Stored data entries
☆ ☆ ☆ ☆ ☆
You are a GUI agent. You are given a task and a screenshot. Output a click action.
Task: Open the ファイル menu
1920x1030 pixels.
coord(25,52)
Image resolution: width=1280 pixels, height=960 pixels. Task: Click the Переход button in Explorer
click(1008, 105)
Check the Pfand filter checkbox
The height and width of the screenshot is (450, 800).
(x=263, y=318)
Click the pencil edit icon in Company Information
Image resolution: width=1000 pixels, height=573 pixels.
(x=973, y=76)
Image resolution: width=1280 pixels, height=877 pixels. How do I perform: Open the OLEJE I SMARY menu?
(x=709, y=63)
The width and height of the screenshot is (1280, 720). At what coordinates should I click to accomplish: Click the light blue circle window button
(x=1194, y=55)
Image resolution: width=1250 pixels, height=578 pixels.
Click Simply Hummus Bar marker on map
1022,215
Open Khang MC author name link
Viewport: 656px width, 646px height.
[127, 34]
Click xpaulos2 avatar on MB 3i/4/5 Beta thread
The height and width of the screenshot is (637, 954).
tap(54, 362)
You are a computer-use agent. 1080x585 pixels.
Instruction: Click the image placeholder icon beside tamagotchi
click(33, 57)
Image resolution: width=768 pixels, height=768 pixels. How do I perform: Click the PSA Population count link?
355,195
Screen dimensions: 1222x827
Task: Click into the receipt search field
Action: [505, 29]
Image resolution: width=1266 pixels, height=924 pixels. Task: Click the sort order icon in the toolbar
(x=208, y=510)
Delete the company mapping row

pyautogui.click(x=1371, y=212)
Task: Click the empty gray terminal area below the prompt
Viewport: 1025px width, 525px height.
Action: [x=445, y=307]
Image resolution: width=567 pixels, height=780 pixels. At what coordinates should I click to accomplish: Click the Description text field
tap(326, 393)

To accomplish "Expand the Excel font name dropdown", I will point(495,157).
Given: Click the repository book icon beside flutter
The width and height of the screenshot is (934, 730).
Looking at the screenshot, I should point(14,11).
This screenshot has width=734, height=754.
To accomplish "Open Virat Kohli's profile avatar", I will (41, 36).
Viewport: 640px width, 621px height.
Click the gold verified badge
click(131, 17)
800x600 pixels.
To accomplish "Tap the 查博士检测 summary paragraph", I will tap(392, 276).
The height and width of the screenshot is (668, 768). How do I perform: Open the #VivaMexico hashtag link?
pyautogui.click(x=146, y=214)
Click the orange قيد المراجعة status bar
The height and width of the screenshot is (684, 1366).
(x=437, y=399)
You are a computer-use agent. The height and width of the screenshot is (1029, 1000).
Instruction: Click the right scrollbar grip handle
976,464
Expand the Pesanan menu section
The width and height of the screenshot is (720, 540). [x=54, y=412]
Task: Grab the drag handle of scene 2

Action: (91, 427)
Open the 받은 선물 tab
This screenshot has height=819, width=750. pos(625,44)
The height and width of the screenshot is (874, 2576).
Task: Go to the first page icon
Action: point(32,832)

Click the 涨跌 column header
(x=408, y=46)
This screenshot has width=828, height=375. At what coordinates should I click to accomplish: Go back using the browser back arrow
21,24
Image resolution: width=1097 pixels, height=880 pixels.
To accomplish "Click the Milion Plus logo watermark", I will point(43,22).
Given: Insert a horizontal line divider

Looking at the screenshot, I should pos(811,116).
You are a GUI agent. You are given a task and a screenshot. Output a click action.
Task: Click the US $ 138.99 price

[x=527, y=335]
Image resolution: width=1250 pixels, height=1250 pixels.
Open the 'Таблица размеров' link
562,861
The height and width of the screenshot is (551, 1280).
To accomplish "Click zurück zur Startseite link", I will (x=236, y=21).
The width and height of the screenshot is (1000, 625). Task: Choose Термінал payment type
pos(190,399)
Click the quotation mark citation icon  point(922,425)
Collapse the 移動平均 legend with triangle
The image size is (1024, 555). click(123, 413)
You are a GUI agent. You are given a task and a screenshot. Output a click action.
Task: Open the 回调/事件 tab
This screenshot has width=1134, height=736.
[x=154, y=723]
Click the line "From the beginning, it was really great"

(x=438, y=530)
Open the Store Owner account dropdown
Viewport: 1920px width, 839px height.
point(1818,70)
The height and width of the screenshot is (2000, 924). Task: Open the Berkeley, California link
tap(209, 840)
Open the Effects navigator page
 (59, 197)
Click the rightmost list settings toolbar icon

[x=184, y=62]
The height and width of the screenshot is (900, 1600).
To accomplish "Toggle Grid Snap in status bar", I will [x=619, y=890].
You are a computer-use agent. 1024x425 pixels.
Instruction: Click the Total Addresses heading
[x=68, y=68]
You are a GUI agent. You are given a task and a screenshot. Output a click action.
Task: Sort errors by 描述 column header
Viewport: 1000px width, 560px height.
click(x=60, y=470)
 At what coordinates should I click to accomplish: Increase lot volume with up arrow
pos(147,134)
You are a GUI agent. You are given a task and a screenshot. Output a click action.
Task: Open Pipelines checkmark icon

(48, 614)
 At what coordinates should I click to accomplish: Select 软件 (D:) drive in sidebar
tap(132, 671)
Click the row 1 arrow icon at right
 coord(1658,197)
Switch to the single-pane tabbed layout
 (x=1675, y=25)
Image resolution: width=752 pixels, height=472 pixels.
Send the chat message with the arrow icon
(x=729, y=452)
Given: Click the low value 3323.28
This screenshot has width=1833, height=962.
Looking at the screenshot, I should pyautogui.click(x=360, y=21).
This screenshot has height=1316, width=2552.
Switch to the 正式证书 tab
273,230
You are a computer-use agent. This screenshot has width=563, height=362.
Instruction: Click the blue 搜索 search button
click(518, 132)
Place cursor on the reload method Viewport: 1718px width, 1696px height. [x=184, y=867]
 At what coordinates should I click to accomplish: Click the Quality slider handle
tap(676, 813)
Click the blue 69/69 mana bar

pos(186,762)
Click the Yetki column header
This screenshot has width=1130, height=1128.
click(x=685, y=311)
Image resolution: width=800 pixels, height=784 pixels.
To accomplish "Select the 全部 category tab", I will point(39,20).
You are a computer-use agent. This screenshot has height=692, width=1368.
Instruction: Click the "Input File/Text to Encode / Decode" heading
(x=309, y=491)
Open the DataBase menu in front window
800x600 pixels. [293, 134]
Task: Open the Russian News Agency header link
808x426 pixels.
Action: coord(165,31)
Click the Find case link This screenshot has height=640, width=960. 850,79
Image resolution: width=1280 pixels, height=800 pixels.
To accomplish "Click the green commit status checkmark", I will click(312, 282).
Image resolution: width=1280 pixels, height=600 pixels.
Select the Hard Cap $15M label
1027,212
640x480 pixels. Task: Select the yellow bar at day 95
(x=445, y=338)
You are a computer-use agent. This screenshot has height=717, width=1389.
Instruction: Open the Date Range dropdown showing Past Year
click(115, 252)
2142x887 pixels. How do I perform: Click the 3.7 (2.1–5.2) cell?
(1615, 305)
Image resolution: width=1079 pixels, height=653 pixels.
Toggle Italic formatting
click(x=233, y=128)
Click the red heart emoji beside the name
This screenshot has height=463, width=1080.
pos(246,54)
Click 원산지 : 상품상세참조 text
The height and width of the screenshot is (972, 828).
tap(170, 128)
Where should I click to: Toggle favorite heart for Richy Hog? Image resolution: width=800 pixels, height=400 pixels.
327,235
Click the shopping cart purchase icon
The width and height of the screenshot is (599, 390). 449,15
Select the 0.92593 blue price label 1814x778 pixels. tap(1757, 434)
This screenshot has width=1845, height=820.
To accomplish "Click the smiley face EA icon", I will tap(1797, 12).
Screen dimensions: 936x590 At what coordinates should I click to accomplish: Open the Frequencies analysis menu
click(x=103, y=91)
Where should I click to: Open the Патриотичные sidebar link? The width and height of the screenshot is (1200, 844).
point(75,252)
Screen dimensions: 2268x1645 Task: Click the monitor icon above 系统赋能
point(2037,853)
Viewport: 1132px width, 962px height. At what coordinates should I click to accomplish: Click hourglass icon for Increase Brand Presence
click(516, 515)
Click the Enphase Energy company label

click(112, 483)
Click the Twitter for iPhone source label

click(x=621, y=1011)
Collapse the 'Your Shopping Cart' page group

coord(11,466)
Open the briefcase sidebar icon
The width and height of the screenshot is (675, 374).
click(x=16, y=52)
☆ ☆ ☆ ☆ ☆
(Directions for this task):
Above are some records. Copy each of their lines that holds the string "will".

(Written response):
To accomplish "Expand the Excel font name dropdown", I will point(495,157).
To accomplish "Open Virat Kohli's profile avatar", I will (41, 36).
To accomplish "Tap the 查博士检测 summary paragraph", I will tap(392, 276).
To accomplish "Click the Milion Plus logo watermark", I will point(43,22).
To accomplish "Click zurück zur Startseite link", I will (x=236, y=21).
To accomplish "Toggle Grid Snap in status bar", I will [x=619, y=890].
To accomplish "Select the 全部 category tab", I will point(39,20).
To accomplish "Click the green commit status checkmark", I will click(312, 282).
To accomplish "Click the smiley face EA icon", I will tap(1797, 12).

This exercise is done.